La historia termina:
una cerveza roja y otra regular. Ni siquiera un whisky merece este amor tan triste.
Cada uno hace lo
suyo, cree que la cebada aliviará un poco el escozor.
Él
empieza; dice lo que tiene que decir, lo que le tomó más de un año admitir.

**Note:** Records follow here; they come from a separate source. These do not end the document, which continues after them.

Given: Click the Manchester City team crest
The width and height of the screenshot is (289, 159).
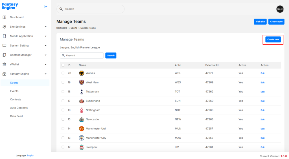Looking at the screenshot, I should click(82, 138).
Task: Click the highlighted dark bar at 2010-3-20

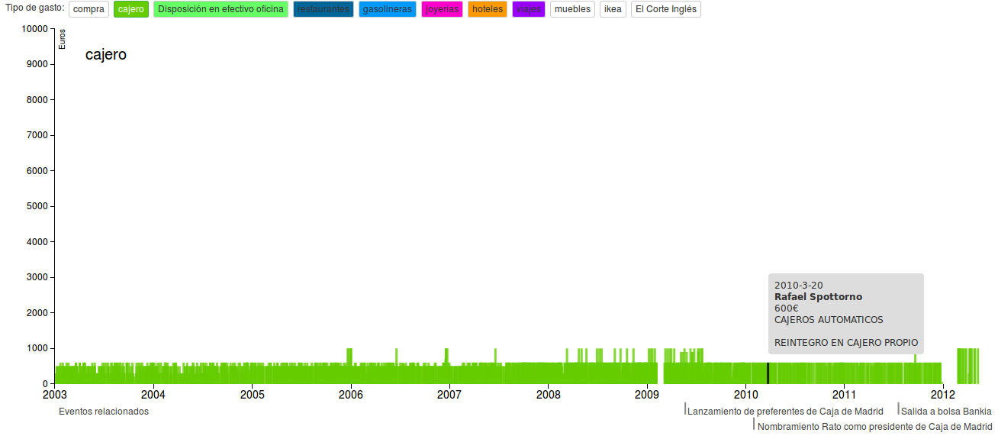Action: [768, 373]
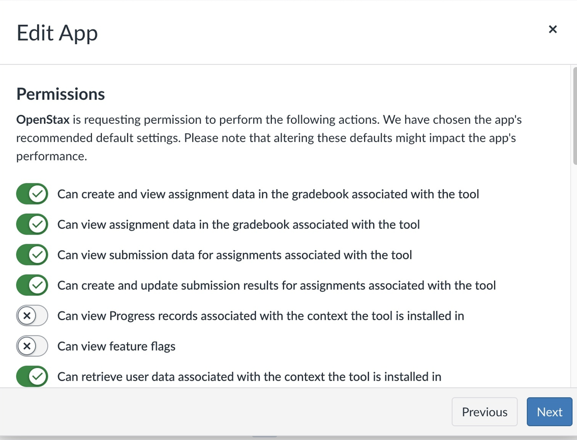
Task: Turn off viewing assignment data in gradebook
Action: 32,224
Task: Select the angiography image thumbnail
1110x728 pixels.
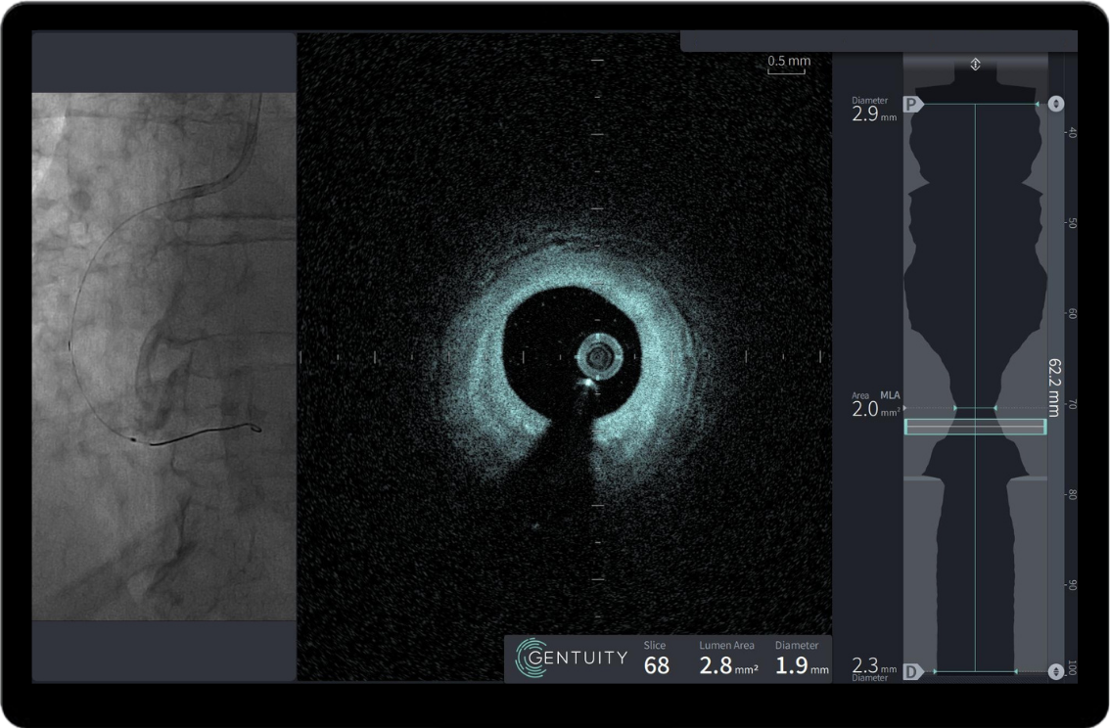Action: [164, 356]
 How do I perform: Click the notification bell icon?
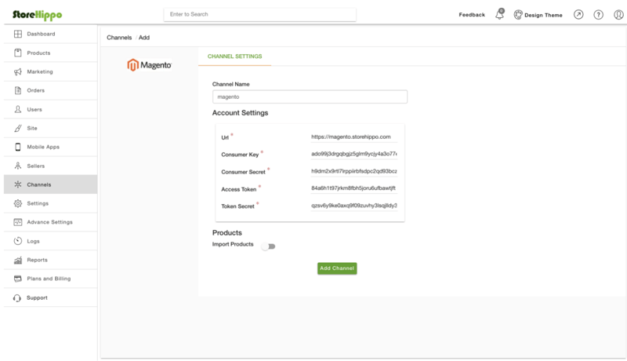pos(499,15)
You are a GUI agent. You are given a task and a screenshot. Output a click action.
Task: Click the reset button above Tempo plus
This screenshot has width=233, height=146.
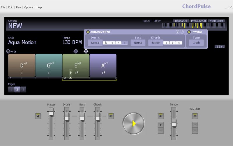[x=160, y=116]
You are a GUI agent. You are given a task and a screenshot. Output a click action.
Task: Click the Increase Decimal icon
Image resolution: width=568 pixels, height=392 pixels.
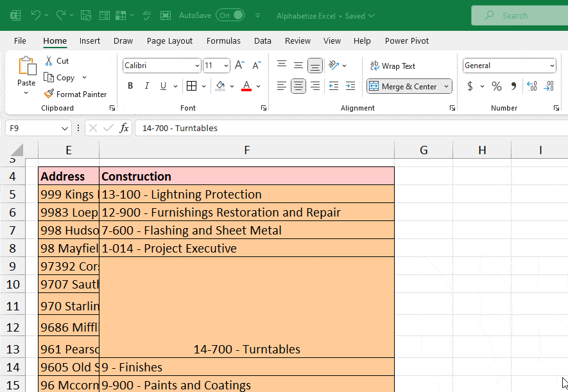pos(531,85)
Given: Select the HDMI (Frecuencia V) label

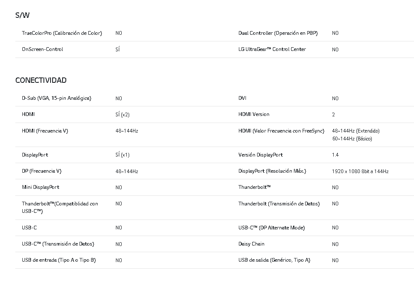Looking at the screenshot, I should [x=45, y=131].
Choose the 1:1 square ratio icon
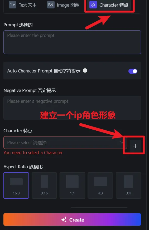 (x=72, y=182)
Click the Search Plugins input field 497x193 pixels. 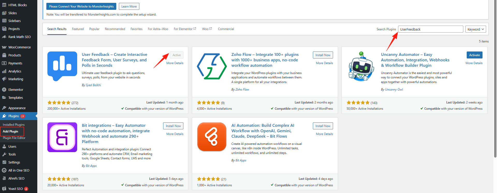point(430,29)
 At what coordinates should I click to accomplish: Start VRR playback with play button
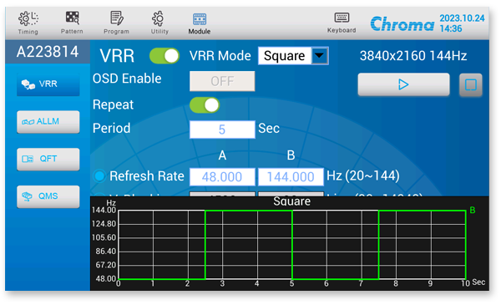(x=403, y=84)
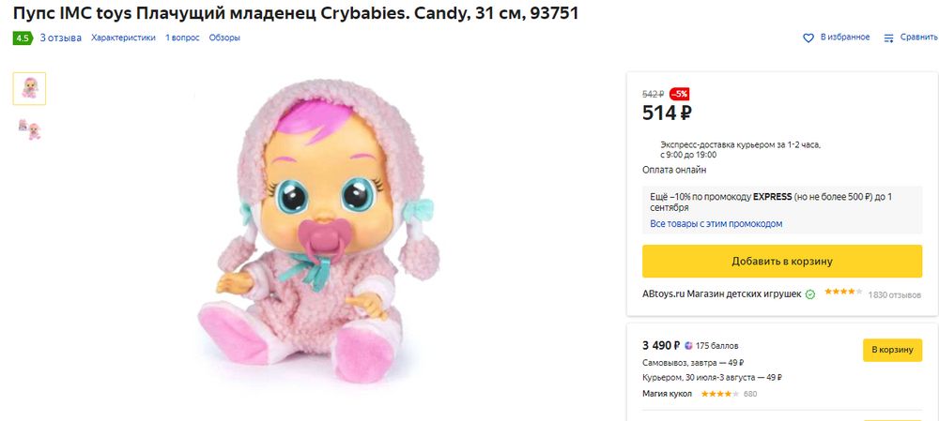Click the heart icon for В избранное
This screenshot has width=939, height=421.
pyautogui.click(x=808, y=38)
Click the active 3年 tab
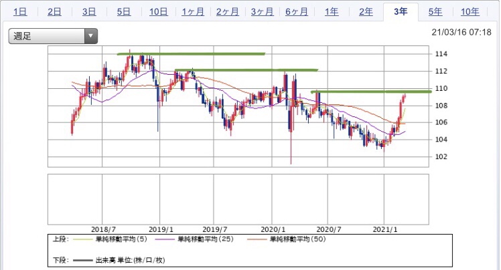This screenshot has width=501, height=270. pyautogui.click(x=401, y=11)
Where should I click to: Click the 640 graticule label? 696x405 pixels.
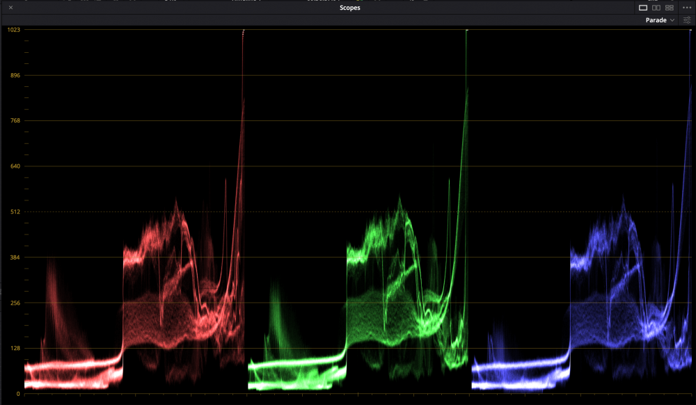14,166
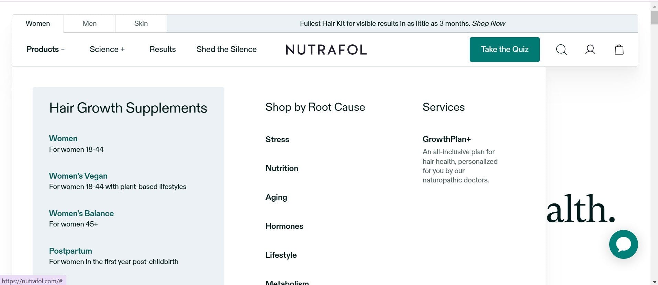Open the chat support bubble
The image size is (658, 285).
(623, 244)
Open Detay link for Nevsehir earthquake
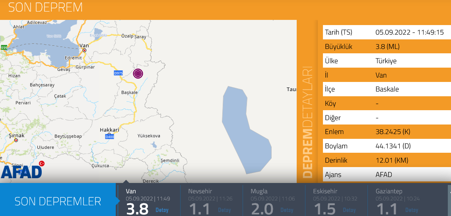The height and width of the screenshot is (216, 451). pos(224,210)

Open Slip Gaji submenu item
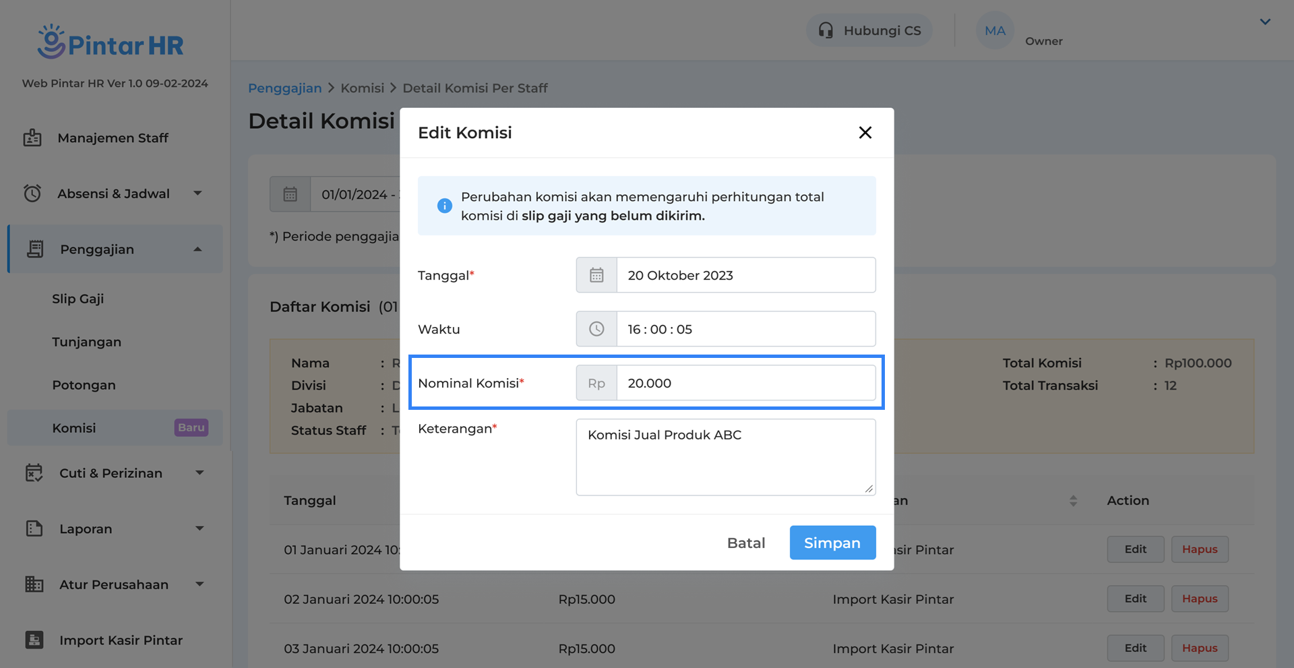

Ella resume todo con una resolución.
Se
despiden. Ella no quiere más lágrimas para él, así que huye tan pronto como
puede.
Llega
a una habitación diminuta donde hay un hombre que es más bien una imitación de
sí mismo. Ella se funde en lo absorto de su tiempo, no piensa, no siente, ya no
llora, ya no se lamenta. El hombre lentamente la desviste y ella no se resiste.
Ella
no está allí. Ella anda lejos, quizás perdida para siempre.
Siente
algo viscoso y húmedo en su clítoris; una lengua, un beso mediocre. Se
disuelve.
Agarra
esa cabeza sin rostro con ambas manos y siente que jamás volverá a ser lo que
fue.
Luego
de un rato se agota, retira la cabeza, no da explicaciones y se viste.
Agradece
y desaparece.
Afuera
llueve… y ni siquiera después de aquello esta historia merece un whisky.